Великая русская революция, 1905–1921 — страница 31 из 78

Тема «уличных безобразий», «хаоса» и «анархии» на протяжении 1917 г. занимала все более значительное место в публичном дискурсе. Политические лидеры, журналисты и даже большинство социалистических активистов неустанно напоминали, что недисциплинированная и иррационально ведущая себя «улица» извращает истинную «свободу» и создает для нее угрозу. То, что они называли хаосом, могло находиться в диапазоне от относительно мелких, но многозначительных, публичных деяний вроде стремления извозчиков ехать в ту сторону, в какую им угодно, до несанкционированных демонстраций и забастовок[331]. Особое беспокойство вызывал всплеск уличной преступности. Число краж, грабежей и убийств в столице (в других городах, вероятно, наблюдалась аналогичная тенденция) в 1917 г. резко выросло, причем уровень преступности лишь возрастал с течением времени – наряду с распространенностью пьянства и проституции[332]. К середине лета уже казалось, что «кровь льется, как вода». Разумеется, это тоже «известная песня», как и оценка этого обстоятельства как указания на то, насколько обесценилась человеческая жизнь. Но «старые песни» получили новый смысл в 1917 г., когда предполагалось, что «свобода» должна вдохнуть новый, свежий дух в общественную жизнь[333]. Кроме того, в 1917 г. разновидности повседневного насилия по крайней мере в одном важном отношении сделали шаг вперед: на смену поножовщине пришла стрельба.

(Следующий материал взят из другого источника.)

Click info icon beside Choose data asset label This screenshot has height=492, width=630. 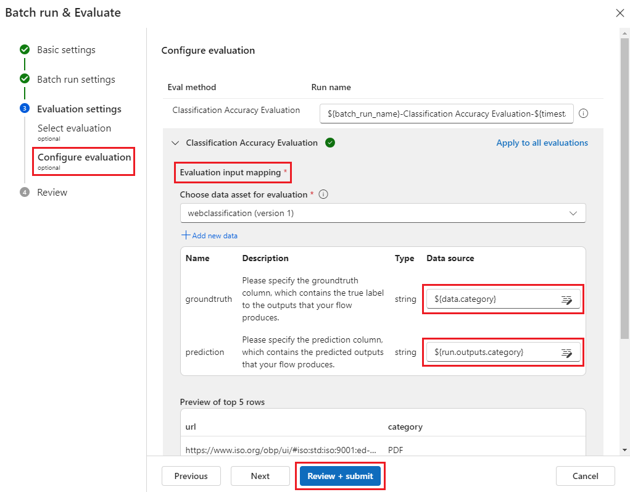point(323,194)
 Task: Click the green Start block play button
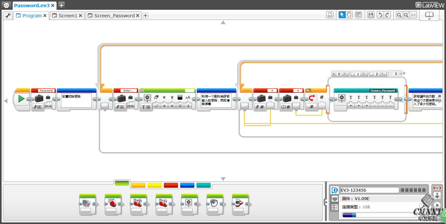pos(22,98)
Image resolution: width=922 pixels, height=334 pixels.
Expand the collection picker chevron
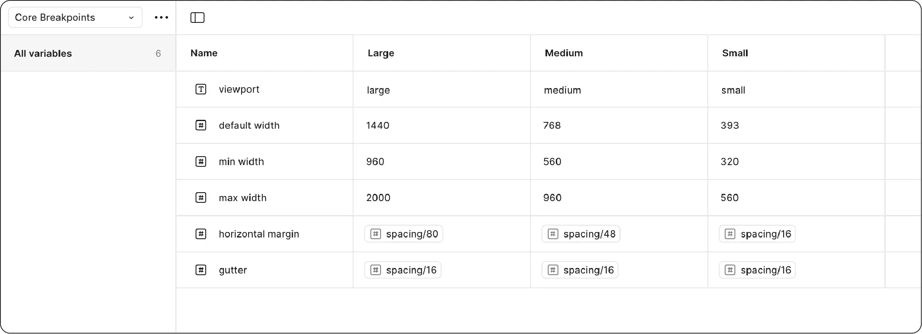click(x=130, y=18)
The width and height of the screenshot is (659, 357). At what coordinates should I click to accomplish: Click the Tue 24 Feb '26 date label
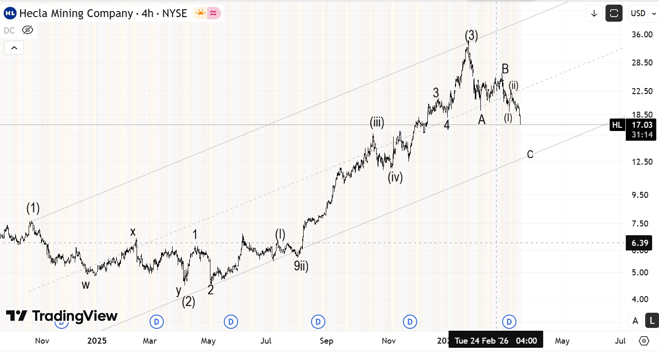click(x=482, y=341)
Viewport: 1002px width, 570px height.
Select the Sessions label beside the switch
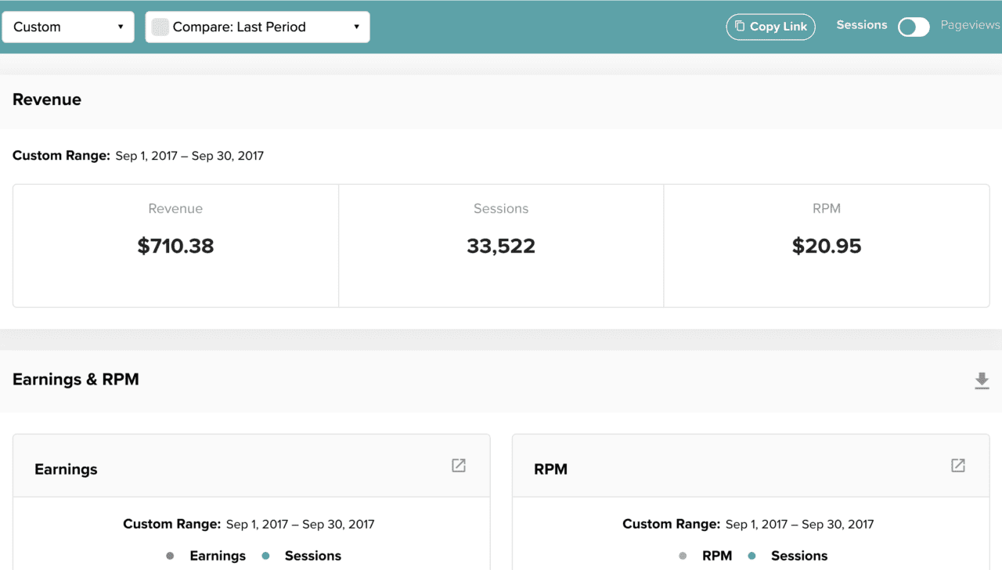coord(861,25)
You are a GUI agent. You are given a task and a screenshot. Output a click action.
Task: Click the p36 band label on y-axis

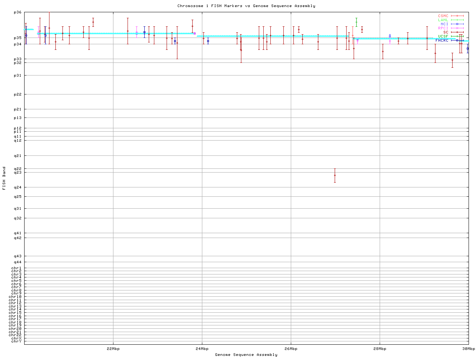pos(17,12)
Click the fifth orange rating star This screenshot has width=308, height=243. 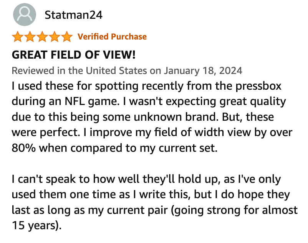pyautogui.click(x=67, y=37)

В новой эпидемии преступности, беспорядков и насилия обвиняли, главным образом, саму революцию – не в последнюю очередь из-за массового освобождения заключенных (в большинстве своем осужденных уголовников), распада полицейских и судебных структур и того, что толпой были захвачены тысячи единиц оружия, нередко попадавшего в руки к не совсем адекватным людям и преступникам. Несомненно, свою роль сыграл и экономический кризис, стимулируя преступность и насилие и в то же время насаждая атмосферу неуверенности, страха и недовольства, охватившую и должностных лиц, как будто бы не имевших ни особого понятия о том, что им делать, ни реальных полномочий для каких-либо действий[334]. К концу весны и особенно к началу осени даже оптимистично настроенные комментаторы предупреждали о грядущей катастрофе, о «мрачном призраке голода»[335], о том, что Россия «умирает». Эта ситуация по-разному воспринималась и истолковывалась разными людьми в зависимости от их классовой принадлежности, пола и политических взглядов. Некоторые пытались организовать «здоровые силы страны» (в это понятие вкладывался разный смысл в зависимости от точки зрения и установок) или взывали к ним, требуя от них действия. Некоторые призывали к терпению и «ответственной» самодисциплине. Другие пытались спасти себя и своих близких любыми способами – от преступлений до бегства из города. Большинство просто пыталось выжить. Кто-то мечтал о новой революции и вел к ней подготовку.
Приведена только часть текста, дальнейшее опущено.